• Description of the task: Every entry must be transcribed exactly as written.
+++ Exercise materials +++
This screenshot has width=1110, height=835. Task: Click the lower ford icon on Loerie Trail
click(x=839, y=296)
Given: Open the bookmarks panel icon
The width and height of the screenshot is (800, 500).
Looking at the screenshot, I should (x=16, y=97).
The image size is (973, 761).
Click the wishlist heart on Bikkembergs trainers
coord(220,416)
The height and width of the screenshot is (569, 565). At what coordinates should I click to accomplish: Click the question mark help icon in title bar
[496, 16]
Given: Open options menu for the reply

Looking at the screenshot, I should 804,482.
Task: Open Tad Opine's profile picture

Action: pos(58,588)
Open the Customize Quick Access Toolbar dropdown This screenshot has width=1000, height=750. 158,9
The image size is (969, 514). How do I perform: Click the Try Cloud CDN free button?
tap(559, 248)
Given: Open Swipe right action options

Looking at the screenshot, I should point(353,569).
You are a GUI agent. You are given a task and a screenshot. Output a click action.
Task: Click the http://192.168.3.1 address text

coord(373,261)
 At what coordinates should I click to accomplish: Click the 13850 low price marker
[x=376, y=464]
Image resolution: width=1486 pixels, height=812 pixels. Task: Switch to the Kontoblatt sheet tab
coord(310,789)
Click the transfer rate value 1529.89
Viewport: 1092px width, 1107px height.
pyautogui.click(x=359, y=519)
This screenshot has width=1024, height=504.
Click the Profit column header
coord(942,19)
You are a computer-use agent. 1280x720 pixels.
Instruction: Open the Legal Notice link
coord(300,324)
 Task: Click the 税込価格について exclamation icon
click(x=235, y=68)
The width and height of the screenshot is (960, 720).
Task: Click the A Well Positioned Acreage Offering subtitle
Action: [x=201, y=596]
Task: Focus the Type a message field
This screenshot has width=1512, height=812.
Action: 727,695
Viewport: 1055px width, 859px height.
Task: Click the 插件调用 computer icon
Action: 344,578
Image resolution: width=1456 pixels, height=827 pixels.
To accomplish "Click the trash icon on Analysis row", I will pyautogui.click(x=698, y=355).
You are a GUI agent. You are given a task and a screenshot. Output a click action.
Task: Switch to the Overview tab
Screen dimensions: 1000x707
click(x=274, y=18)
+++
• Exercise solution:
This screenshot has width=1110, height=835. Task: Click the lower ford icon on Loerie Trail
click(x=839, y=296)
Given: Open the bookmarks panel icon
The width and height of the screenshot is (800, 500).
Looking at the screenshot, I should (x=16, y=97).
The image size is (973, 761).
Click the wishlist heart on Bikkembergs trainers
coord(220,416)
The height and width of the screenshot is (569, 565). At what coordinates should I click to accomplish: Click the question mark help icon in title bar
[496, 16]
Given: Open options menu for the reply

Looking at the screenshot, I should 804,482.
Task: Open Tad Opine's profile picture

Action: pos(58,588)
Open the Customize Quick Access Toolbar dropdown This screenshot has width=1000, height=750. 158,9
The image size is (969, 514). How do I perform: Click the Try Cloud CDN free button?
tap(559, 248)
Given: Open Swipe right action options

Looking at the screenshot, I should point(353,569).
You are a GUI agent. You are given a task and a screenshot. Output a click action.
Task: Click the http://192.168.3.1 address text

coord(373,261)
 At what coordinates should I click to accomplish: Click the 13850 low price marker
[x=376, y=464]
Image resolution: width=1486 pixels, height=812 pixels. Task: Switch to the Kontoblatt sheet tab
coord(310,789)
Click the transfer rate value 1529.89
Viewport: 1092px width, 1107px height.
pyautogui.click(x=359, y=519)
This screenshot has width=1024, height=504.
Click the Profit column header
coord(942,19)
You are a computer-use agent. 1280x720 pixels.
Instruction: Open the Legal Notice link
coord(300,324)
 Task: Click the 税込価格について exclamation icon
click(x=235, y=68)
The width and height of the screenshot is (960, 720).
Task: Click the A Well Positioned Acreage Offering subtitle
Action: [x=201, y=596]
Task: Focus the Type a message field
This screenshot has width=1512, height=812.
Action: 727,695
Viewport: 1055px width, 859px height.
Task: Click the 插件调用 computer icon
Action: 344,578
Image resolution: width=1456 pixels, height=827 pixels.
To accomplish "Click the trash icon on Analysis row", I will pyautogui.click(x=698, y=355).
You are a GUI agent. You are given a task and a screenshot. Output a click action.
Task: Switch to the Overview tab
Screen dimensions: 1000x707
click(x=274, y=18)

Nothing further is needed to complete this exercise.